**EXERCISE DETAILS:** Copy the stretch of the bridal wagon thread below from "## CamillaDesertMouse" through "parents (smart Grandma)", swapping "sweetness" for "cuteness".

** BEGIN QUOTED PASSAGE **

# Bridal party wagon for little ones.



## stirfry

When my GC were 16 months (twins) their Aunt wanted them in her wedding party. We knew they wouldn't walk down the aisle so I made a little wagon and my DD, also in the party, pulled them down. I took a little red wagon and decorated it in the bridal colors. It is a great idea for the little ones. Here is a photo.


----------



## Ellilleen

Precious


----------



## Munchn

What a wonderful idea! :thumbup: :thumbup: :thumbup:


----------



## ballyfinnane

Fabulous idea! So precious.


----------



## nissa

Wow! Lovely idea, and they look great and so cute god bless!


----------



## laurelarts

What a wonderful lovely idea!


----------



## Kenny440

What a clever idea. And they look so precious in it. A little touch of royalty there, as they are wheeled down the aisle. Cute.


----------



## louisezervas

What a neat idea! Very creative!!


----------



## Patian

Cute idea and your GC are just adorable!


----------



## Dusti

Oh...beyond precious!!!


----------



## laurie4

omg how cute is that


----------



## Cassews

Adorable on both ~~!!


----------



## standsalonewolf

nice


----------



## CamillaDesertMouse

Oh the sweetness is making my tooth hurt lol.

Just PRECIOUS.


----------



## grandmann

great idea...you can tell the children truly enjoyed the day along with the parents (smart Grandma)


----------



## Damama

Very cool! What a great idea, well done!


----------



## soc

wow, I went to a wedding where the bride and groom and most of the wedding party had tied one on before the ceremony. they could have used the wagon to be wheeled up to the minister. They could hardly walk and kept leaning on each other during the ceremony. 
They stumbled into the reception, and about 18 months later stumbled into their divorce.


----------



## soc

your GC are lovely, and the wagon was a very thoughtful thing to do for them. Good for the bride to think of including these children in her special day.


----------



## Reyna

Great idea! You did a lovely job, thanks for the pictures!


----------



## imaknuttyknitter

What a wonderful idea!! More people ought to do this instead of having kids not wanting to walk down the aisle. LOL!!


----------

** END QUOTED PASSAGE **
** BEGIN DATA PROVIDED **

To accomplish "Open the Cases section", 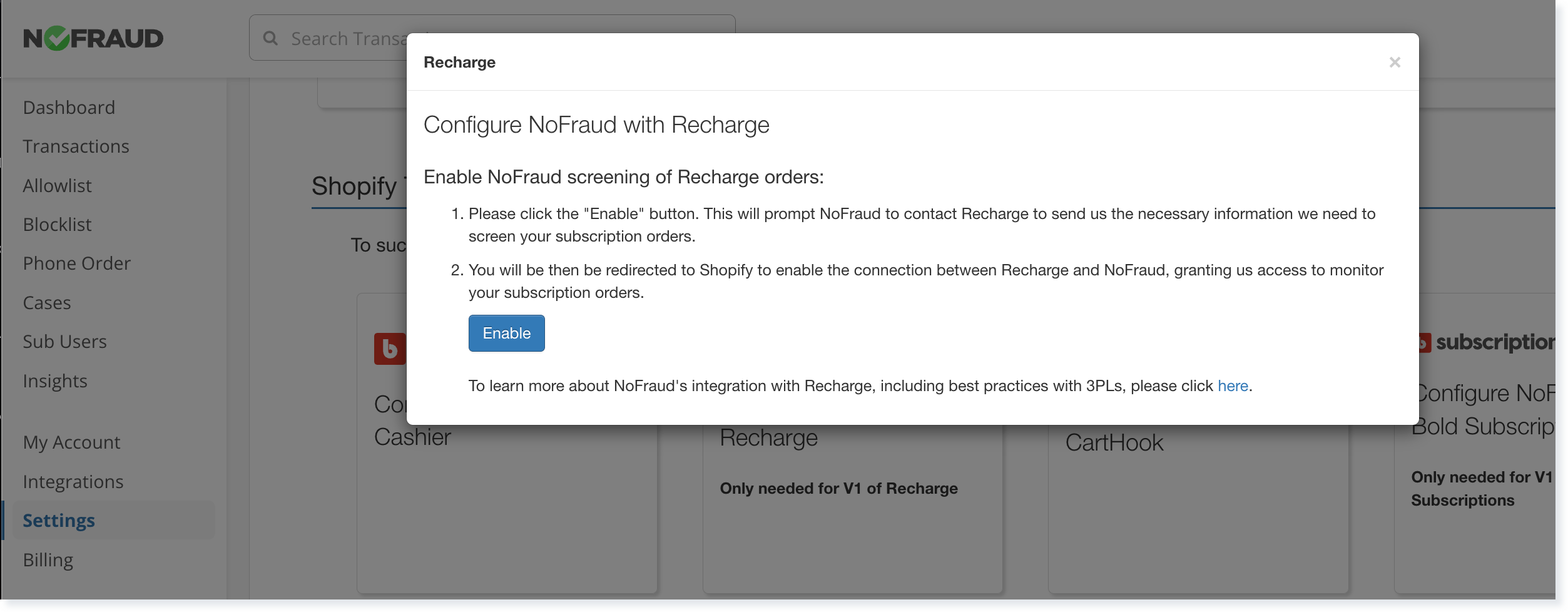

** END DATA PROVIDED **

**RESPONSE TO THIS TASK:**
## CamillaDesertMouse

Oh the cuteness is making my tooth hurt lol.

Just PRECIOUS.


----------



## grandmann

great idea...you can tell the children truly enjoyed the day along with the parents (smart Grandma)